**Exercise**:
Take the line containing "Click the Lv. 100 level label" and every line after it to the end of the data, and write them out exactly as they appear.
»»
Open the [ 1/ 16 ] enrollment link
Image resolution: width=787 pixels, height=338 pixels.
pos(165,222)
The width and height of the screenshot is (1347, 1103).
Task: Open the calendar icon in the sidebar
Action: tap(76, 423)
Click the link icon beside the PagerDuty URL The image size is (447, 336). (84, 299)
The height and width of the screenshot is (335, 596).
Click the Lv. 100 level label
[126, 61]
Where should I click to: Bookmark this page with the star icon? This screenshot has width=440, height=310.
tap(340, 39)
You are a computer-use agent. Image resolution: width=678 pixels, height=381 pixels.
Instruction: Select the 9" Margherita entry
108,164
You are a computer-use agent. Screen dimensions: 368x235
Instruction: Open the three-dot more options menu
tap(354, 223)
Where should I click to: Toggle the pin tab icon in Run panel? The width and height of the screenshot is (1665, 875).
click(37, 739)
««
**Solution to this task**:
Click the Lv. 100 level label
[126, 61]
Where should I click to: Bookmark this page with the star icon? This screenshot has width=440, height=310.
tap(340, 39)
You are a computer-use agent. Image resolution: width=678 pixels, height=381 pixels.
Instruction: Select the 9" Margherita entry
108,164
You are a computer-use agent. Screen dimensions: 368x235
Instruction: Open the three-dot more options menu
tap(354, 223)
Where should I click to: Toggle the pin tab icon in Run panel? The width and height of the screenshot is (1665, 875).
click(37, 739)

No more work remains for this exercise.